# Research Plan: Neural Encoding of Multiple Motion Speeds in Visual Cortical Area MT

## Problem

Segmenting visual objects from each other and their background is a fundamental function of vision, and visual motion provides a salient cue for scene segmentation. While previous studies have extensively investigated how neurons represent single visual stimuli, natural environments contain multiple entities that often co-occupy visual neurons' receptive fields. Understanding how the visual system represents multiple visual stimuli to achieve segmentation remains poorly understood.

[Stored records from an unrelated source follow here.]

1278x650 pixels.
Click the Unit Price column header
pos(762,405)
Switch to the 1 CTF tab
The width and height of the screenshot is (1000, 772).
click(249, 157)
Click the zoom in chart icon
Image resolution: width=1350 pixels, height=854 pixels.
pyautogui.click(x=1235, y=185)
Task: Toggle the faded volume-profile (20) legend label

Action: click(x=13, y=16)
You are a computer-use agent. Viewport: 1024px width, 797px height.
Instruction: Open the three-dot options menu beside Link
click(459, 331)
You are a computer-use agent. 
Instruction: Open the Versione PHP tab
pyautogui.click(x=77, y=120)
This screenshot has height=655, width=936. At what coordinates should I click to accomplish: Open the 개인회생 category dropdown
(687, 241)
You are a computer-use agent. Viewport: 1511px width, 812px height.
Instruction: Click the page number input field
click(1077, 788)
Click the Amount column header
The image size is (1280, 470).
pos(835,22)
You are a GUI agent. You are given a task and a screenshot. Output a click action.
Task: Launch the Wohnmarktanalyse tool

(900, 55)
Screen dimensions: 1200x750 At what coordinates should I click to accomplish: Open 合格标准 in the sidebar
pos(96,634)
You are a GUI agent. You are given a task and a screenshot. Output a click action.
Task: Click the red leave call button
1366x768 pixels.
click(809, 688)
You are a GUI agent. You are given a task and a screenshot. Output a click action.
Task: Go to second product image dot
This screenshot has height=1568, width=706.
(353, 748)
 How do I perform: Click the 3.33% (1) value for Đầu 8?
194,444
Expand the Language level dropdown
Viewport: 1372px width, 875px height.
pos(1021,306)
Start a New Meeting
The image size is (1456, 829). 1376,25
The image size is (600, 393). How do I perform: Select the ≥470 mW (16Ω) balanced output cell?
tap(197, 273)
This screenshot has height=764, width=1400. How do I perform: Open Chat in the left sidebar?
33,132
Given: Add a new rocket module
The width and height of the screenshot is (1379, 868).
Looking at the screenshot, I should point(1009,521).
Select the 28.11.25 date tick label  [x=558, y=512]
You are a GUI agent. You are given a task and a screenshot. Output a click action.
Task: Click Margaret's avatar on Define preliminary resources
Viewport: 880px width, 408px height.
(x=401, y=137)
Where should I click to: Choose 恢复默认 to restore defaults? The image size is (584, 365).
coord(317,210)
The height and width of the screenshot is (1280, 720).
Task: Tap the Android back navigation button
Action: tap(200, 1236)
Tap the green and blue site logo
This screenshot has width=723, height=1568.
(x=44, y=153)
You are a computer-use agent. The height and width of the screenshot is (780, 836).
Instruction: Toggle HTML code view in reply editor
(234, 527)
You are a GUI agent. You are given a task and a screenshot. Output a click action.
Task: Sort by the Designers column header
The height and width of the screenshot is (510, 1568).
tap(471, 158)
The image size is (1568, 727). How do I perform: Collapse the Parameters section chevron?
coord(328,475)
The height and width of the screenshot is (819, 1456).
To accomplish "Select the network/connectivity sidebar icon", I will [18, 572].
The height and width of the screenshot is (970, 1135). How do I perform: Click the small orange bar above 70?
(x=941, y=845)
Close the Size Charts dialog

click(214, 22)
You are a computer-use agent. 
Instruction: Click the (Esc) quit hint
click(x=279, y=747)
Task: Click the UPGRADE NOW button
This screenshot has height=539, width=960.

Although how cortical neurons represent the speed of a single stimulus has been well-studied, how neurons represent multiple speeds is largely unknown. Previous work has characterized how neurons in area MT represent two motion directions of transparently moving stimuli, but the neural coding principle for multiple speeds of overlapping stimuli has not been established.

We hypothesize that MT neurons' responses to two motion speeds may follow one of several possible rules: 1) averaging the responses elicited by individual speed components; 2) bias toward the speed component that elicits a stronger response ("soft-max operation"); 3) bias toward the slower speed component, which may better represent more probable slower speeds in natural scenes; or 4) bias toward the faster speed component, which may benefit segmentation of faster-moving stimuli from slower backgrounds.

We will investigate whether the encoding rule depends on stimulus speeds and the speed preference of individual neurons, and examine how this neural representation relates to perceptual segmentation abilities.

## Method

We will employ a multi-faceted approach combining psychophysics, neurophysiology, and computational modeling to characterize neural encoding of multiple motion speeds.

**Psychophysical Approach:** We will first establish the perceptual basis by characterizing how human and monkey subjects perceive overlapping stimuli moving at different speeds. We will use overlapping random-dot patches moving at two different speeds within stationary apertures, employing fixed ratios between speeds (4:1 for large separation, 2:1 for small separation) across different mean speeds.

**Neurophysiological Recording:** We will record extracellularly from isolated neurons in area MT of macaque monkeys while they perform fixation tasks. We will present bi-speed stimuli with the same speed ratios used in psychophysics experiments and measure responses to both bi-speed stimuli and individual speed components.

**Quantitative Analysis:** We will express neuronal responses to bi-speed stimuli as weighted sums of responses to individual speed components, calculating response weights across the population to determine encoding rules. We will examine how these weights change with stimulus speeds and compare responses across neurons with different speed preferences.

**Computational Modeling:** We will develop a modified divisive normalization model where response weights are determined by population neural responses to individual speed components, extending beyond traditional stimulus strength-based weighting approaches.

## Experiment Design

**Human Psychophysics:** We will conduct two-alternative forced-choice (2AFC) and three-alternative forced-choice (3AFC) discrimination tasks. In the 2AFC task, subjects will discriminate bi-speed stimuli from corresponding single-speed stimuli moving at the logarithmic mean speed. The 3AFC task will include a "no two-speeds" option to ensure discrimination is based on speed segmentation rather than stimulus appearance differences.

We will test five speed pairs for each separation condition (4:1 and 2:1 ratios), ranging from slow (1.25 and 5°/s) to fast (20 and 80°/s for 4:1; 20 and 40°/s for 2:1) speeds. Visual stimuli will be 10° square apertures containing overlapping random-dot patches with 100% motion coherence.

**Monkey Psychophysics:** We will train one monkey to perform a 2AFC task reporting whether stimuli contain one or two speeds, using identical visual parameters as human experiments to establish cross-species comparisons.

**Neurophysiology:** We will record from approximately 100 MT neurons across multiple monkeys during fixation tasks. For each neuron, we will characterize direction tuning, map receptive fields, and measure speed tuning to single speeds before testing responses to bi-speed stimuli.

We will present the same speed combinations used in psychophysics, with bi-speed and single-speed trials randomly interleaved. We will also conduct control experiments with stimuli moving in different directions (90° separation) to test generalizability of encoding rules.

**Attention Control:** We will perform control experiments directing attention away from receptive fields using a demanding direction-discrimination task in the opposite visual field to rule out attentional explanations for any observed biases.

**Population Analysis:** We will construct pseudo-population responses by pooling normalized responses from neurons with different preferred speeds, allowing us to examine population-level encoding patterns and test linear classifiers for discriminating bi-speed from single-speed stimuli.

**Model Development:** We will fit responses using a modified normalization model where weights are proportional to population responses elicited by individual speed components, testing whether this approach can account for observed encoding patterns across different stimulus conditions and neuron types.